Turn [math]\int_{1}^{\infty}\sqrt{x^3+1}-\sqrt{x^3-1}\,\text{d}x[/math] into:
[math]\int_{1}^{\infty}\sqrt{x^3}\sqrt{1+\frac{1}{x^3}}-\sqrt{x^3}\sqrt{1-\frac{1}{x^3}}\,\text{d}x[/math] and then:
[math]\int_{1}^{\infty}\sqrt{x^3}\left[\sqrt{1+\frac{1}{x^3}}-\sqrt{1-\frac{1}{x^3}}\right]\text{d}x[/math] and eventually:
[math]\int_{1}^{\infty}x^{3/2}\left[\left(1+\frac{1}{x^3}\right)^{1/2}-\left(1-\frac{1}{x^3}\right)^{1/2}\right]\text{d}x[/math]
As [imath]x\to\infty[/imath], the [imath]\left(1+\frac{1}{x^3}\right)^{1/2}[/imath] and the [imath]\left(1-\frac{1}{x^3}\right)^{1/2}[/imath] can both be expanded using the binomial expansion.
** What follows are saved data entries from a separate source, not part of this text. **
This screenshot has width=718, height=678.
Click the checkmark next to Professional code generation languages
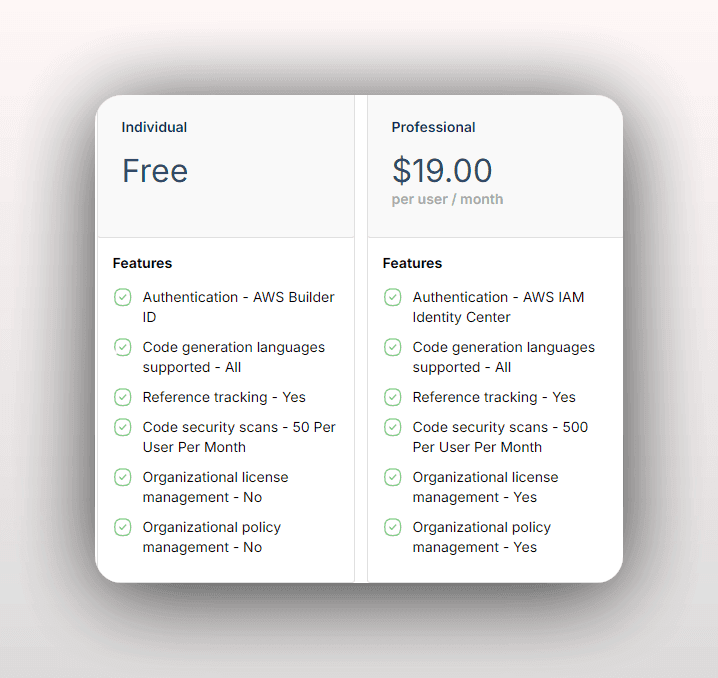[x=393, y=347]
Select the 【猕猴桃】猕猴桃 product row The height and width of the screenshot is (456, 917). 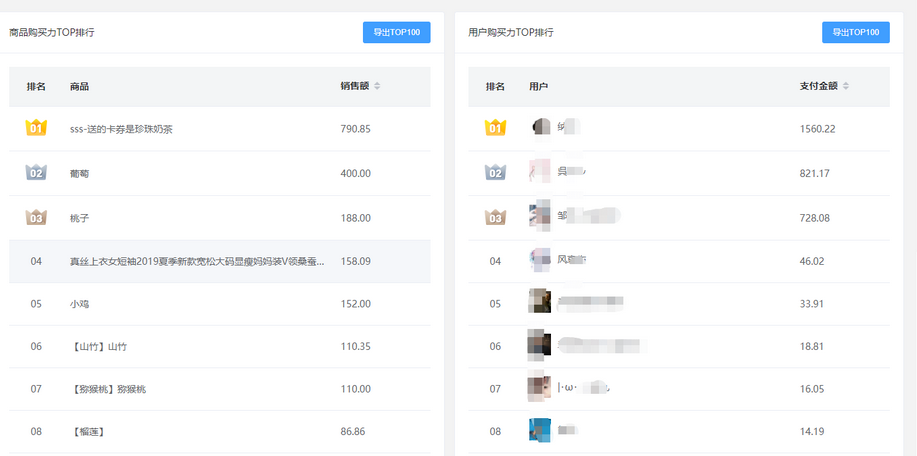click(x=111, y=388)
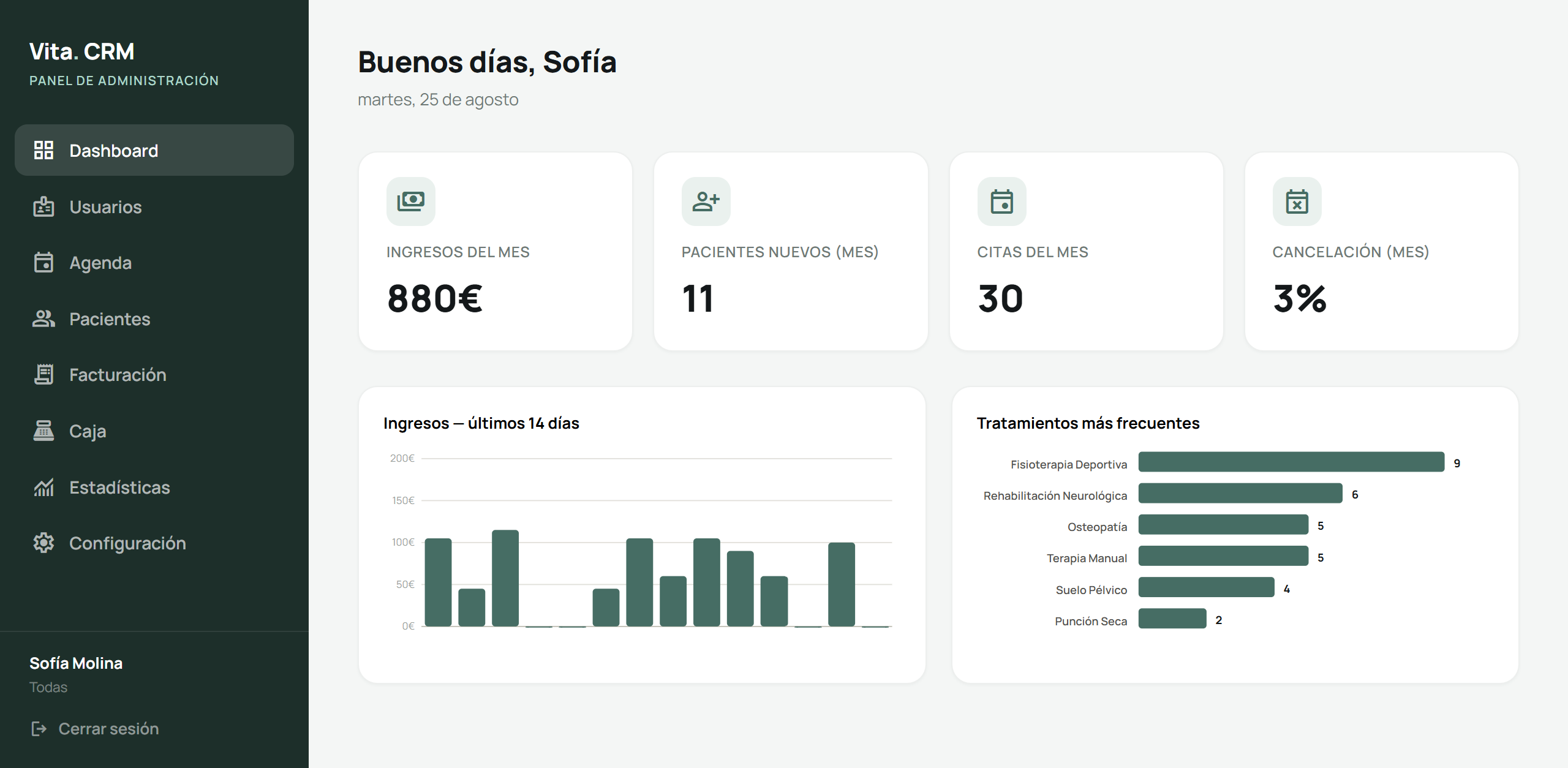Image resolution: width=1568 pixels, height=768 pixels.
Task: Click the Citas del Mes card
Action: point(1086,251)
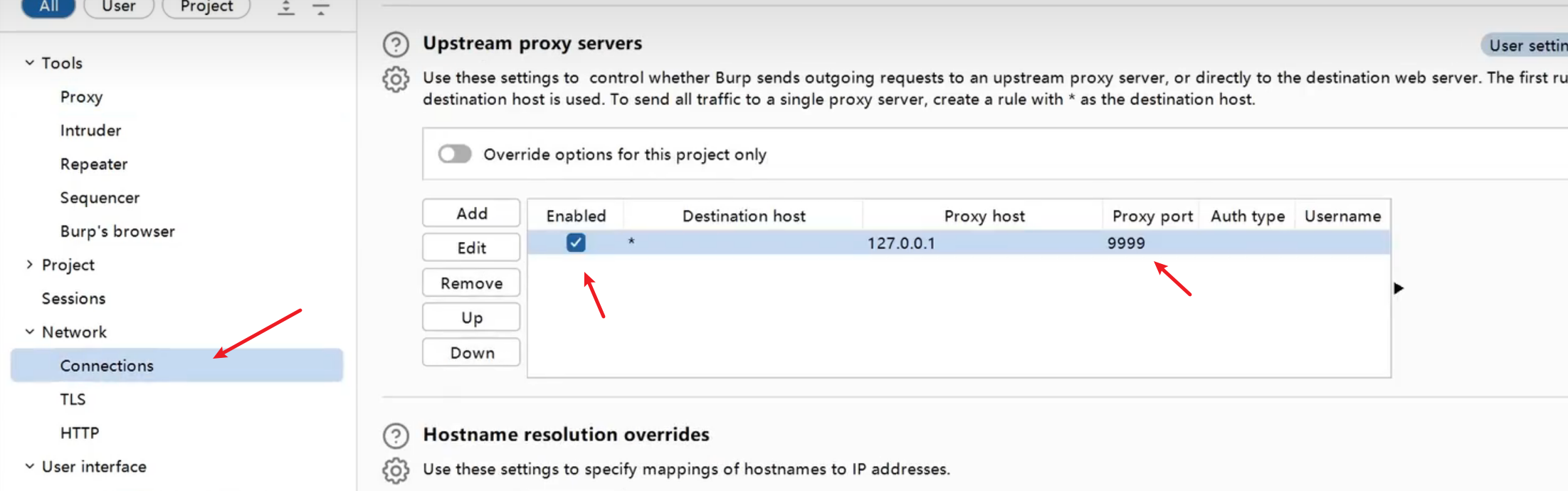Screen dimensions: 1568x491
Task: Click the expand-all icon in settings sidebar
Action: (286, 9)
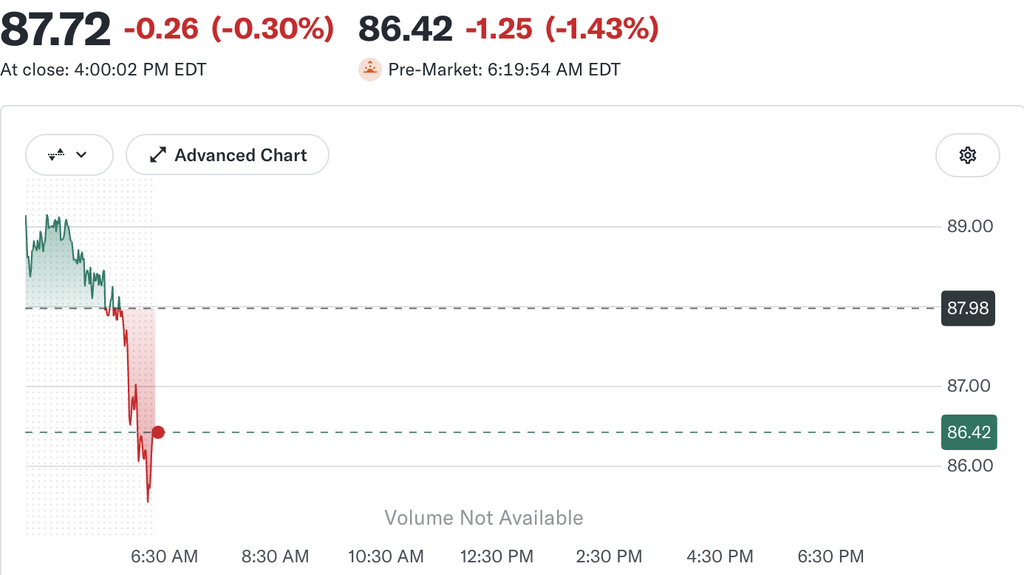Screen dimensions: 1024x575
Task: Open chart settings gear icon
Action: (967, 155)
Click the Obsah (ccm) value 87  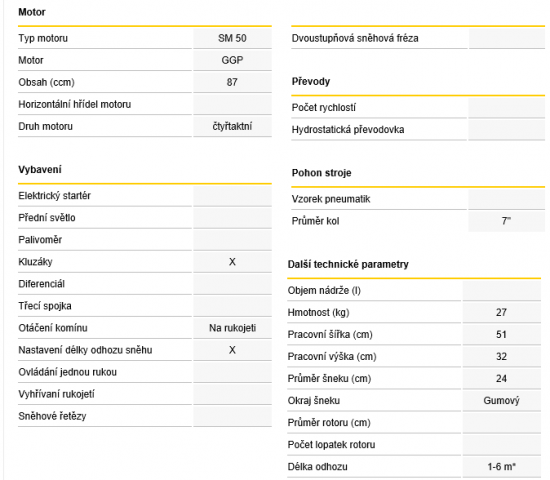click(x=232, y=82)
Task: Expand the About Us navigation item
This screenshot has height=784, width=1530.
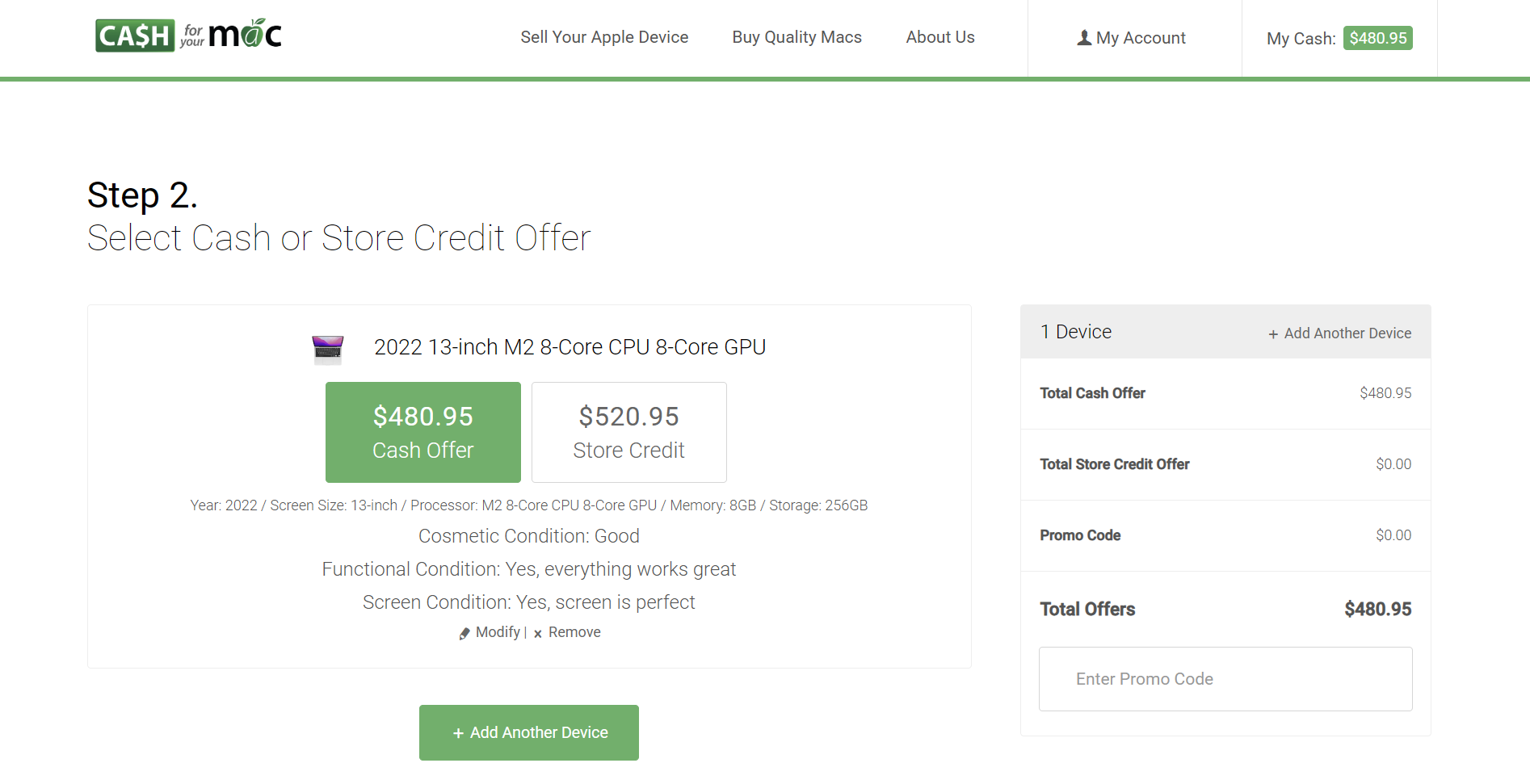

The dominant [imath]1'\text{s}[/imath] are subtracted away, and then the next most dominant terms become a [imath]p[/imath]-integral of the form:
[math]\int_{1}^{\infty}\frac{1}{x^p}\text{d}x[/math]The value of [imath]p[/imath] determines if the integral converges or diverges.